物的証拠を出せない理由

 実際、裁判でも同誌編集長が《書面での証拠はありません。お金の振り込み用紙など入手できなかった》と認め、関係者の“証言”だけを証拠としているのだがーー。

“間違いなく裏口入学しました”と証言できる人物がいるとすれば、それは実際にお金を渡した人か受け取った人くらいで、前者の三郎さんはすでに亡くなっていますから、ならば後者しかいません。取材は情報源の秘匿のもとで成り立っているのであって、ネタ元が“じゃあ、新潮社さんが不利だから証言しますよ”とは名乗り出ないでしょう(苦笑)。仮に今後、その人物が物証を手に証言台に立てば、記事は正しいと覆されるかもしれませんが……」(前出・佐々木氏)
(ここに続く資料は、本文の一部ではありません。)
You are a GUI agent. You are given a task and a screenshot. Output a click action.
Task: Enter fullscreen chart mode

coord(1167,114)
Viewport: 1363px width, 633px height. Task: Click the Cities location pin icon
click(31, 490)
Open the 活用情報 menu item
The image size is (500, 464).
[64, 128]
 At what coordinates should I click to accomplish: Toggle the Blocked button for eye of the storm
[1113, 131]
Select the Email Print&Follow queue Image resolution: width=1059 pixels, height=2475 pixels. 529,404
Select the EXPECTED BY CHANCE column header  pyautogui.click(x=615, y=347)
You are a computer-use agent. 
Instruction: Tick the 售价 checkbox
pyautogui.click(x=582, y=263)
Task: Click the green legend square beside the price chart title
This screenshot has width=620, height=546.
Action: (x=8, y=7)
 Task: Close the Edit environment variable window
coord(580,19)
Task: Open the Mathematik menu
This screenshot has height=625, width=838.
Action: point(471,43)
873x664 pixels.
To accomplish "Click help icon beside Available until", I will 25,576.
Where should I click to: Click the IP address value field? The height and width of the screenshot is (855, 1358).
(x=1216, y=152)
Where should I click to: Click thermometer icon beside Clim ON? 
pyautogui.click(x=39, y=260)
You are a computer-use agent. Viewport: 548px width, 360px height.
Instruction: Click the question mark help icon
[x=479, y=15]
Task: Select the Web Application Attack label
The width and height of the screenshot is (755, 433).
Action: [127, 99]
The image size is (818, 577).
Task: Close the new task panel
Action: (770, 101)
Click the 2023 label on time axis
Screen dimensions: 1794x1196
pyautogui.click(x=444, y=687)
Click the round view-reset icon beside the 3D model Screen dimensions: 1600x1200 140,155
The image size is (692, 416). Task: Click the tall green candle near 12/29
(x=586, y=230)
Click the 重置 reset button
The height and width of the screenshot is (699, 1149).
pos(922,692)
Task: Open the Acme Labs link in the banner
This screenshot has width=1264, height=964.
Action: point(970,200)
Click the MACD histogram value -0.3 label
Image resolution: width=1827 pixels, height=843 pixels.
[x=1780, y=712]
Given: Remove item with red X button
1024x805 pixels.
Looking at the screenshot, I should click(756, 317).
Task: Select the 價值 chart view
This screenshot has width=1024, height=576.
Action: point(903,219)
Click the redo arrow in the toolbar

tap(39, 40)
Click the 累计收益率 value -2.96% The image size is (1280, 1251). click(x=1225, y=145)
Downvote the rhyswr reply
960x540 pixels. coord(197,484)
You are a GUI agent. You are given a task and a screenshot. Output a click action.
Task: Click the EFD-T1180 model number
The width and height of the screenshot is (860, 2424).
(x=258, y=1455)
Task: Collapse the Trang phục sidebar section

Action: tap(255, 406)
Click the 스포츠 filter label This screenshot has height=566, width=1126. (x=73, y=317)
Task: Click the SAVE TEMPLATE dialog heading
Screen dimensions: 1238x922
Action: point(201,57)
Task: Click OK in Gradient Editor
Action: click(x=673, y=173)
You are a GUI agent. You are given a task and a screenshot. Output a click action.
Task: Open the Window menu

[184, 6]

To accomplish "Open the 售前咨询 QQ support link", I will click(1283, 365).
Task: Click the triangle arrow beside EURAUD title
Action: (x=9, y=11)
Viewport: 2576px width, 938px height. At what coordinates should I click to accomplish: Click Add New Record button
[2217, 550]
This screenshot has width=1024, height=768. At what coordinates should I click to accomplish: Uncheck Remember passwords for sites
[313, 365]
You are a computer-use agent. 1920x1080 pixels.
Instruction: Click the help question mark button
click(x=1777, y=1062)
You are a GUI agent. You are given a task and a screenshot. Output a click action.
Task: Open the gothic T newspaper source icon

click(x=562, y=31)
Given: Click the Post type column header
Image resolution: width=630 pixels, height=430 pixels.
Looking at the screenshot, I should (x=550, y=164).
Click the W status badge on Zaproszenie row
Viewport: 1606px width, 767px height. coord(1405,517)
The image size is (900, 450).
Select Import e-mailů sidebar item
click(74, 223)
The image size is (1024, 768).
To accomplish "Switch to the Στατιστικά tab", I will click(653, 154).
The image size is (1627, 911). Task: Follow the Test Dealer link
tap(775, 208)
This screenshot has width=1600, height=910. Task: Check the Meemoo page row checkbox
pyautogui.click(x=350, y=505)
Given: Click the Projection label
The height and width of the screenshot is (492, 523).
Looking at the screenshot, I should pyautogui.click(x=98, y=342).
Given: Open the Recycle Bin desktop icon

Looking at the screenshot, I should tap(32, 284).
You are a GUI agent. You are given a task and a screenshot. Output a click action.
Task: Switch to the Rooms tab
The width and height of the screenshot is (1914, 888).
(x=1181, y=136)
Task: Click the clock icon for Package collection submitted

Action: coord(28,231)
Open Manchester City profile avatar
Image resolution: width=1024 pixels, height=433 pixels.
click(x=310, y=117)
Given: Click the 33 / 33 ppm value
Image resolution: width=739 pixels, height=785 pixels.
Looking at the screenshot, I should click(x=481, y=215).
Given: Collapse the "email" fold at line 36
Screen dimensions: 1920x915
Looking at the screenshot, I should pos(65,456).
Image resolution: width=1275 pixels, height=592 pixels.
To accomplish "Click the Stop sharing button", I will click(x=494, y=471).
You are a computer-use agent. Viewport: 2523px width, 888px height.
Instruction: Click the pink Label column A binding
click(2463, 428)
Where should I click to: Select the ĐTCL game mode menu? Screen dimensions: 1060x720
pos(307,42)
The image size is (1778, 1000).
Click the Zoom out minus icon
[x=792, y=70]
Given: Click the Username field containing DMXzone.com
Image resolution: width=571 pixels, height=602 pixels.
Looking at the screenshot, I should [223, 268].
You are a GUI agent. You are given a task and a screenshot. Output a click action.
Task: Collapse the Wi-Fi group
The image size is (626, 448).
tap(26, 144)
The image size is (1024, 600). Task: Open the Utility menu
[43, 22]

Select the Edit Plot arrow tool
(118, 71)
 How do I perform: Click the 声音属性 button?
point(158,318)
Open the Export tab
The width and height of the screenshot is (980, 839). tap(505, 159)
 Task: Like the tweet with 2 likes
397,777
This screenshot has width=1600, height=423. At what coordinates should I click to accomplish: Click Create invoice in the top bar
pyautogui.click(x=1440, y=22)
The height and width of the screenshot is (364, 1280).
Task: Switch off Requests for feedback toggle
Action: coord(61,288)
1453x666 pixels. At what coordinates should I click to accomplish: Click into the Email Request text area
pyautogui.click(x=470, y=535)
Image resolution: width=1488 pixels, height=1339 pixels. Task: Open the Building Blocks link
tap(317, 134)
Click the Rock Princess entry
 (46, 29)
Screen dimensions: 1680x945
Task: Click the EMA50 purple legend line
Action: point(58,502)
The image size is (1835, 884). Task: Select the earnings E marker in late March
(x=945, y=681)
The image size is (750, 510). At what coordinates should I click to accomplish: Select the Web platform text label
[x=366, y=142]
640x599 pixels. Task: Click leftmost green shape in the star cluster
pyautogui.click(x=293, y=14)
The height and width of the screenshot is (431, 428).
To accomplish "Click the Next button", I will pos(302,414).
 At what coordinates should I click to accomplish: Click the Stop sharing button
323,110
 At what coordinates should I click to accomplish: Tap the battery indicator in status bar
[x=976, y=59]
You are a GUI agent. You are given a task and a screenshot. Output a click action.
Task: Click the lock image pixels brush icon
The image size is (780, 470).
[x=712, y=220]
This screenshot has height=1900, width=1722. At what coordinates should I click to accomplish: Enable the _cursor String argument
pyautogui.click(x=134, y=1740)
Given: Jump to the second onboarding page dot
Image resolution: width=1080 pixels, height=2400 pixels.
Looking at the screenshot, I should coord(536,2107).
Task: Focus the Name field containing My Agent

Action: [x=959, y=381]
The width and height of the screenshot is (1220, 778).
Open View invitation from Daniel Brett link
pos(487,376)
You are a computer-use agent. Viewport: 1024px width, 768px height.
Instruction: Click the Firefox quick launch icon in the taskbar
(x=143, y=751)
 2018年の記事掲載の翌週、週刊新潮は第2弾として《笑い飛ばせばそれで良かった「太田光」の日大問題》なる記事を載せた。激怒する太田に再反論するのかと思いきや、一転して《誰かを傷つけ貶めなければ、社会の潤滑油の一種、世の習いと言えよう》などと、裏口入学を擁護するかのような内容を展開したのだった。

「さも、“芸人なら怒らないで笑ってすましてよ”と、誌面からは訴訟を持ち出されて焦っているようにも読み取れました。普段はタブー知らずの笑いをブッ込む太田さんですが、ことお父さんに関しては笑いで済ませられなかった。ここまで騒動が大きくなることは新潮さんも想定外だったことでしょう。

 それと実は“裏口入学”ネタは2000年3月、爆笑問題が『ナインティナインのオールナイトニッポン』にゲスト出演したときに大学試験の話題になって、太田さんが“受かった、裏口だもん”とボケているんです。まさか、そのネタが回り回って新潮さんに届いた、というオチではないとは思いますが(笑)」(芸能プロ関係者)

 裁判はこの日で結審。12月21日の判決次第では今後、上級審で新潮社から“確たる証拠”が出る、のだろうか。